▶ **LISTED ENTRIES**:
******
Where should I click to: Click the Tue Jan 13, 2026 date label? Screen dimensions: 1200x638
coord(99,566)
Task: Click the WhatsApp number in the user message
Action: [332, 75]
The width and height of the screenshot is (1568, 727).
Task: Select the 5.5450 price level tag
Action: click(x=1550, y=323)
******
▶ **WHAT TO DO**: Each entry needs to be copied out exactly.

▶ **OUTPUT**:
Where should I click to: Click the Tue Jan 13, 2026 date label? Screen dimensions: 1200x638
coord(99,566)
Task: Click the WhatsApp number in the user message
Action: [332, 75]
The width and height of the screenshot is (1568, 727).
Task: Select the 5.5450 price level tag
Action: click(x=1550, y=323)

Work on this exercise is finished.